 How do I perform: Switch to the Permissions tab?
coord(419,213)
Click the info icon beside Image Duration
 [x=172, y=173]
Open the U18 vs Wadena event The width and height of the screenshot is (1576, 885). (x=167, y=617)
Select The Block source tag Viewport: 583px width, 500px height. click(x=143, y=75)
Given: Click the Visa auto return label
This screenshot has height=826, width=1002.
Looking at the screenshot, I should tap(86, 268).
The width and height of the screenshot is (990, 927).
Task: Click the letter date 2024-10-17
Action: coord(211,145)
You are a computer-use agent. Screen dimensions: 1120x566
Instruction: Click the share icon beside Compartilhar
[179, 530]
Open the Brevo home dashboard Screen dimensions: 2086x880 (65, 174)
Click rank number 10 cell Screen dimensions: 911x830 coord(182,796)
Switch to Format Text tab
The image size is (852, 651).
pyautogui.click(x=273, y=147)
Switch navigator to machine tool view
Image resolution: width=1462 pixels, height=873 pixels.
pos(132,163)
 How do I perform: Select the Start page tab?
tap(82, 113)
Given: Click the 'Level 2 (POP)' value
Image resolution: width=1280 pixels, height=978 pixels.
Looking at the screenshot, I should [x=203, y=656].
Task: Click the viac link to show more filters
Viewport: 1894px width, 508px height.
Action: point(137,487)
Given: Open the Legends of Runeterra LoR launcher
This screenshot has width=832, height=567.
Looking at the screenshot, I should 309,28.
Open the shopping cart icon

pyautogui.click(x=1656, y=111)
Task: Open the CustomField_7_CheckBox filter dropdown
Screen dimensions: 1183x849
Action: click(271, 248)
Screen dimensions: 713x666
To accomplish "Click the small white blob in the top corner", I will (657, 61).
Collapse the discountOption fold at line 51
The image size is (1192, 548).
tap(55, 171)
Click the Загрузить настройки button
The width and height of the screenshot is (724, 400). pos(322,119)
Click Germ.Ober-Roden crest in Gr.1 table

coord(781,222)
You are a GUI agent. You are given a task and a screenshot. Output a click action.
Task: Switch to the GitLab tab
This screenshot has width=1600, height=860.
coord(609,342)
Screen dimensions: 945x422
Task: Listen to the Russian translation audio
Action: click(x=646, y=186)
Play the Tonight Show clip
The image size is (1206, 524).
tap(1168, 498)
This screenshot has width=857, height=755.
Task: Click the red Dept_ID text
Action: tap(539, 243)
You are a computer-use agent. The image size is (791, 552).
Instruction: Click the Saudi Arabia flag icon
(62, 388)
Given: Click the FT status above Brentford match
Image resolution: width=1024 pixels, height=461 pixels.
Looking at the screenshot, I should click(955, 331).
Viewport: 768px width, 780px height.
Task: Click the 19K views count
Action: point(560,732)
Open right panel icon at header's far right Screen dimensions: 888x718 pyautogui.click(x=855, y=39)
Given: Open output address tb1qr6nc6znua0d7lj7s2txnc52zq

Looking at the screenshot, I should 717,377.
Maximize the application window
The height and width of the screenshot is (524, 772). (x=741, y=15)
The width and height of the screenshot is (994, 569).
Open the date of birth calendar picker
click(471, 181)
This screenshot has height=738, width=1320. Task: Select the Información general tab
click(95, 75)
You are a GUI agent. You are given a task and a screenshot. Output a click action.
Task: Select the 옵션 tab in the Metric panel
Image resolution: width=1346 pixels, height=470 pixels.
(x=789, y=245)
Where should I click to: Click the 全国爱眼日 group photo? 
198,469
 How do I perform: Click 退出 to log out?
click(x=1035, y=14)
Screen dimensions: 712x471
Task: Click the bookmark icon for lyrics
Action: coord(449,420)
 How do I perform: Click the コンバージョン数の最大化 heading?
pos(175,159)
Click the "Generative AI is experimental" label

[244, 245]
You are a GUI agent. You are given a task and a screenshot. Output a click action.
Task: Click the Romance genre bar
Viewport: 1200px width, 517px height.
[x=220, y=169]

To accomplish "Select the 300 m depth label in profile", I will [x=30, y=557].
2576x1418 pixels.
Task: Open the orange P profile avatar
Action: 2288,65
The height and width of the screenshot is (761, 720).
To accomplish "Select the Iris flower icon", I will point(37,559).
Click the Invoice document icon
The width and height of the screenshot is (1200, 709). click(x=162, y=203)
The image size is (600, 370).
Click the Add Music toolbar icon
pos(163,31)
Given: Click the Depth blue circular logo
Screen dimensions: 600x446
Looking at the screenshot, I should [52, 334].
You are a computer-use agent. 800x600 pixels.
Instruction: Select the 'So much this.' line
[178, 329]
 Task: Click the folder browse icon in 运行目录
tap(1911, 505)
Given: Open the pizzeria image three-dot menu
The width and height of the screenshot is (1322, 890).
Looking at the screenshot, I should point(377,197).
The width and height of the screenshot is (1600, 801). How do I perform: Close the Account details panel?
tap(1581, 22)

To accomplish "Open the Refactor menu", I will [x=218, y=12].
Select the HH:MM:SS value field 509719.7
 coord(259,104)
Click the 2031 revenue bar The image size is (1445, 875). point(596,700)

======

**TRY IT**
As the answer, set down only the lines from the data above between the one holding "This screenshot has width=832, height=567." and the one holding "Task: Select the 옵션 tab in the Metric panel", inclusive, exactly as they read.

**RESPONSE AREA**
This screenshot has width=832, height=567.
Looking at the screenshot, I should 309,28.
Open the shopping cart icon

pyautogui.click(x=1656, y=111)
Task: Open the CustomField_7_CheckBox filter dropdown
Screen dimensions: 1183x849
Action: click(271, 248)
Screen dimensions: 713x666
To accomplish "Click the small white blob in the top corner", I will (657, 61).
Collapse the discountOption fold at line 51
The image size is (1192, 548).
tap(55, 171)
Click the Загрузить настройки button
The width and height of the screenshot is (724, 400). pos(322,119)
Click Germ.Ober-Roden crest in Gr.1 table

coord(781,222)
You are a GUI agent. You are given a task and a screenshot. Output a click action.
Task: Switch to the GitLab tab
This screenshot has width=1600, height=860.
coord(609,342)
Screen dimensions: 945x422
Task: Listen to the Russian translation audio
Action: click(x=646, y=186)
Play the Tonight Show clip
The image size is (1206, 524).
tap(1168, 498)
This screenshot has width=857, height=755.
Task: Click the red Dept_ID text
Action: tap(539, 243)
You are a computer-use agent. The image size is (791, 552).
Instruction: Click the Saudi Arabia flag icon
(62, 388)
Given: Click the FT status above Brentford match
Image resolution: width=1024 pixels, height=461 pixels.
Looking at the screenshot, I should click(955, 331).
Viewport: 768px width, 780px height.
Task: Click the 19K views count
Action: point(560,732)
Open right panel icon at header's far right Screen dimensions: 888x718 pyautogui.click(x=855, y=39)
Given: Open output address tb1qr6nc6znua0d7lj7s2txnc52zq

Looking at the screenshot, I should 717,377.
Maximize the application window
The height and width of the screenshot is (524, 772). (x=741, y=15)
The width and height of the screenshot is (994, 569).
Open the date of birth calendar picker
click(471, 181)
This screenshot has height=738, width=1320. Task: Select the Información general tab
click(95, 75)
You are a GUI agent. You are given a task and a screenshot. Output a click action.
Task: Select the 옵션 tab in the Metric panel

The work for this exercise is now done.